(WHAT NEEDS TO BE DONE) Rewrite the records starting at the line that contains "will [x=481, y=272]." and ending after the line that contains "coord(330,10)", replacing "map marker" with "map pin" and leaving everything else unchanged.
begin EXTRACTED ENTRIES
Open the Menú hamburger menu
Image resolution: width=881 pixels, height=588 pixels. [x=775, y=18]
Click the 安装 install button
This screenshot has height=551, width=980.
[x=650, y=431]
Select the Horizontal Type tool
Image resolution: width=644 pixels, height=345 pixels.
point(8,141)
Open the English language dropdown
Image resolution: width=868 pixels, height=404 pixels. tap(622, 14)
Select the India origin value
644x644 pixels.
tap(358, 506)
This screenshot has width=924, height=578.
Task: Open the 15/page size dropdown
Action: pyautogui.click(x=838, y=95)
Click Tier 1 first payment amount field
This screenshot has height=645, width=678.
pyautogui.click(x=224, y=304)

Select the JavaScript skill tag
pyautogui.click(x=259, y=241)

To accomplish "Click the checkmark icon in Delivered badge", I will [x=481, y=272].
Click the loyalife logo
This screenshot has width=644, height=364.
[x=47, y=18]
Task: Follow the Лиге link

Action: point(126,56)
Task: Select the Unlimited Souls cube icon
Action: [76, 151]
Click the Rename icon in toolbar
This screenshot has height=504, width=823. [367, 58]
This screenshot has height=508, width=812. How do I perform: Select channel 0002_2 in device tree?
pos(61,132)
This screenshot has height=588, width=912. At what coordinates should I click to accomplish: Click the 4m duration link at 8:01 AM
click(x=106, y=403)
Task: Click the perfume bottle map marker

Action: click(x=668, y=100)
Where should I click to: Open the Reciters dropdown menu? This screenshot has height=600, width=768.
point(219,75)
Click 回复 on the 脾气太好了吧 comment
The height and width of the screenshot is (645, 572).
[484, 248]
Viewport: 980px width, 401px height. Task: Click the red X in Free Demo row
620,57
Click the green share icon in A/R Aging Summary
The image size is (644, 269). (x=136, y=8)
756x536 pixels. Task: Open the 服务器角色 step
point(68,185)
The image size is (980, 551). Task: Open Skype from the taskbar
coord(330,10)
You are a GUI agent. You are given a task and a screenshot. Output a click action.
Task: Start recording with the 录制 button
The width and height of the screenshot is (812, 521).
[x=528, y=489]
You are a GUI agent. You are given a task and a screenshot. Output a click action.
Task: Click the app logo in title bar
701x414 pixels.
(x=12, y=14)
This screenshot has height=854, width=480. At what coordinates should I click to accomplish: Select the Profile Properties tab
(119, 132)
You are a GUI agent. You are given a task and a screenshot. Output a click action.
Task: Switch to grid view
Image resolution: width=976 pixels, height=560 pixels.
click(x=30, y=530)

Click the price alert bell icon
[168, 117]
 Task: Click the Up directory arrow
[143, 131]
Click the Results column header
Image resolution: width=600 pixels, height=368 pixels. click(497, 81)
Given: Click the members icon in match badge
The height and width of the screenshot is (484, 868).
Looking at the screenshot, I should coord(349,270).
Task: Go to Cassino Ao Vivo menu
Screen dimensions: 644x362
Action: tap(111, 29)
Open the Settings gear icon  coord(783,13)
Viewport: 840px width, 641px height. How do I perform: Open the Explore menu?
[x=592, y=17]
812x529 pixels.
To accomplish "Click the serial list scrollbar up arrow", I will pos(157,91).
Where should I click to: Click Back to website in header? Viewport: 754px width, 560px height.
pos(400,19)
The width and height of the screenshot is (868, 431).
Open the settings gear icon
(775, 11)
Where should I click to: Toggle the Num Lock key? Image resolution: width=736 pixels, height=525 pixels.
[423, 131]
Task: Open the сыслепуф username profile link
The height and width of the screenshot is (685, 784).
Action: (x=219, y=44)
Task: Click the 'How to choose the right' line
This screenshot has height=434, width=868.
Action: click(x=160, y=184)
end EXTRACTED ENTRIES
(FINAL RESULT)
To accomplish "Click the checkmark icon in Delivered badge", I will [x=481, y=272].
Click the loyalife logo
This screenshot has width=644, height=364.
[x=47, y=18]
Task: Follow the Лиге link

Action: point(126,56)
Task: Select the Unlimited Souls cube icon
Action: [76, 151]
Click the Rename icon in toolbar
This screenshot has height=504, width=823. [367, 58]
This screenshot has height=508, width=812. How do I perform: Select channel 0002_2 in device tree?
pos(61,132)
This screenshot has height=588, width=912. At what coordinates should I click to accomplish: Click the 4m duration link at 8:01 AM
click(x=106, y=403)
Task: Click the perfume bottle map pin

Action: click(x=668, y=100)
Where should I click to: Open the Reciters dropdown menu? This screenshot has height=600, width=768.
point(219,75)
Click 回复 on the 脾气太好了吧 comment
The height and width of the screenshot is (645, 572).
[484, 248]
Viewport: 980px width, 401px height. Task: Click the red X in Free Demo row
620,57
Click the green share icon in A/R Aging Summary
The image size is (644, 269). (x=136, y=8)
756x536 pixels. Task: Open the 服务器角色 step
point(68,185)
The image size is (980, 551). Task: Open Skype from the taskbar
coord(330,10)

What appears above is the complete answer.